Sensorica has name tags to signify important types of documents. For example:

  • (S)--name-- signifies a document describing important organizational matters, such as governance.
  • ARCHIVE--name-- signifies a frozen document, usually in PDF format, for historical purposes.
  • TEMPLATE--name-- signifies a document that contains a methodology of work, intended to make processes uniform across projects or ventures

Sometimes these name tags are composed in the name of a doc.

Relevancy

In a highly collaborative environment documents are live, open to participation to various degrees, but certainly transparent (public read access). Documents are considered alive if they are still relevant in terms of collaboration. As such, they are subject to change, based on their future use.

Some documents are frozen, they only have a historical value. Freezing a document becomes necessary when its historical value becomes more important, to provide a snapshot in time in the evolution process of something.


Note that live documents can also provide access to history, i.e. snapshots in time as they were modified by contributors.


PRAXIS: Sensorica has historically used Google docs for live documents and PDFs, saved in Google drives with the live docs, for archived documents. The PDF format is considered more stable and highly portable, thus more suitable for long-term storage with a good probability of future accessibility. Archived documents have the term ARCHIVE in their name, to make them easily identifiable and searchable.

Repositories

See more on the concept of repository.

Documentation takes the form of a digital asset and usually lives as a file in a database. Some documents live on platforms, specialized repositories, where some other data can be aggregated related to their creation, use, fork, remix, etc. These platforms also offer functionality for process management, history and versioning, various collaboration tools, including discussion forums. Good examples are Github and Gitlab. In essence these platforms are designed to become attractors, i.e. incentivize agents to deposit their documentation within them, making them even more attractable. The problem is that these platforms, although they offer many possibilities of remix and allow emergence to happen from the aggregated content, they do become silos, impose their will on the community of developers and extract value unilaterally from the aggregated data.

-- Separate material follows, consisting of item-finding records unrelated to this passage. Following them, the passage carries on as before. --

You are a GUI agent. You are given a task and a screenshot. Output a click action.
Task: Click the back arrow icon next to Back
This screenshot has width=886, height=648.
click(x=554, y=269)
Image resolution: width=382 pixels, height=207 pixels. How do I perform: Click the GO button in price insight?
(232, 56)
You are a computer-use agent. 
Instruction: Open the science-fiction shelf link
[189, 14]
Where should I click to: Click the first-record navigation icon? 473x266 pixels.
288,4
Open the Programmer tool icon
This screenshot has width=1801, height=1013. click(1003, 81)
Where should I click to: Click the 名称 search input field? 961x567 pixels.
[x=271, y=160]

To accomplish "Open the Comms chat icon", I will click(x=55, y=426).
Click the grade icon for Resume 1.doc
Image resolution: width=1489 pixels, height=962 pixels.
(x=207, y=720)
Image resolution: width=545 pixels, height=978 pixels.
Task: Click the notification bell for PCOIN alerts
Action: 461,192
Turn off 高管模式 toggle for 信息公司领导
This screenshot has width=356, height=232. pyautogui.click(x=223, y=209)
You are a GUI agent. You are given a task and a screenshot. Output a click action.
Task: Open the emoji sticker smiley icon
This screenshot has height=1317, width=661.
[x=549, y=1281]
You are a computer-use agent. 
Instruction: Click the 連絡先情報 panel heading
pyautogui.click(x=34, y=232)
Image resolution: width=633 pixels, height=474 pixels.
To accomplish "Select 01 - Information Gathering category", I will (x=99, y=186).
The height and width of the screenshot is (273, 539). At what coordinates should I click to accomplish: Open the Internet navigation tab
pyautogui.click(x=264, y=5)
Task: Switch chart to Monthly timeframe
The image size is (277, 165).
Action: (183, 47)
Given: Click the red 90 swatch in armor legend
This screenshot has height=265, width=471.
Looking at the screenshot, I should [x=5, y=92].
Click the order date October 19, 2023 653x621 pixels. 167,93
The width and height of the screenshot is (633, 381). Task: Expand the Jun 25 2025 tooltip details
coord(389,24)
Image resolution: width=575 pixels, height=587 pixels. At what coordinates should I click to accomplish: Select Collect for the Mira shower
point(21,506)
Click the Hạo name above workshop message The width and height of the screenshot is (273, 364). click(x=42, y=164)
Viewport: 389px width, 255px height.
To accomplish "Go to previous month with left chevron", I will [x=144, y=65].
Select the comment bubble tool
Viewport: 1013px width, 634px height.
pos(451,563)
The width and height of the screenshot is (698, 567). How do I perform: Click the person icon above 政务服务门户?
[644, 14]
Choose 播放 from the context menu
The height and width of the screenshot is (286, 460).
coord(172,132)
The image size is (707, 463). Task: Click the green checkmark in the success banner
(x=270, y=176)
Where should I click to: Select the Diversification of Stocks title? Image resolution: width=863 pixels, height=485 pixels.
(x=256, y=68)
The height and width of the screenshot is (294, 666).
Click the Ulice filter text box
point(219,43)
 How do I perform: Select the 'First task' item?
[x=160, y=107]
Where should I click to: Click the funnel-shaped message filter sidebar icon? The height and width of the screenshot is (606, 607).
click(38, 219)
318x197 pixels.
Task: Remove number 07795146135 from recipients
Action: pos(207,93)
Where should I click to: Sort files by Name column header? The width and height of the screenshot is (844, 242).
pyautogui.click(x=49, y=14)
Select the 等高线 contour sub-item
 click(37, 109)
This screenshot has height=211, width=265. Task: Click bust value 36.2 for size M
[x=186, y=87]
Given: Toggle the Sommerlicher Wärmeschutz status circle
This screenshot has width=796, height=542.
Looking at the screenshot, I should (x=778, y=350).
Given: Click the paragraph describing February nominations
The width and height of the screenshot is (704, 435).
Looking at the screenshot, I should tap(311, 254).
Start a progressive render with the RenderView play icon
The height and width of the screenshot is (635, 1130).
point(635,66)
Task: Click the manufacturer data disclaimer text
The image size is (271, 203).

Documentation can be seen as digital assets and live as true commons on distributed storage systems, accessible by anyone at any time. They can live not as files, but as dapps, providing all the capabilities that Github provides, for example, even navigation to other related digital assets.

Standards

Documentation needs to follow standards for various reasons. First, in the digital age it must be machine readable, searchable and retrievable. Also, the documentation needs to be easily actionable. It must be presented in a format that allows rapid understanding, clarity, precision. Since peer production is a distributed process, agents need to compare and remix designs, for example, and a documentation standard allows agents to easily compare.

The Internet of Production Alliance (IoPA) is engaging actors in material peer production to design and adopt documentation standards, see more on OKH, or open know how.

Embedded documentation

Proposed by Tibi in 2023.

Documentation embedded in the artifact. If we think about software, documentation can be written in the code as comments. If we think about hardware devices, the documentation can be stored in some type of device. If it is an electronic device, it can be stored in the memory of the device, assuming that the device is provided with memory. This info could be accessed via some type of wired or wireless communication protocol. An example would be to scan a QR code to connect to the device for a file transfer and reading that file on a mobile device. If this is only a mechanical device, the information can be stored in some type of flash memory and provided with the device. Another alternative is to provide a link to a shared repository where the information lives.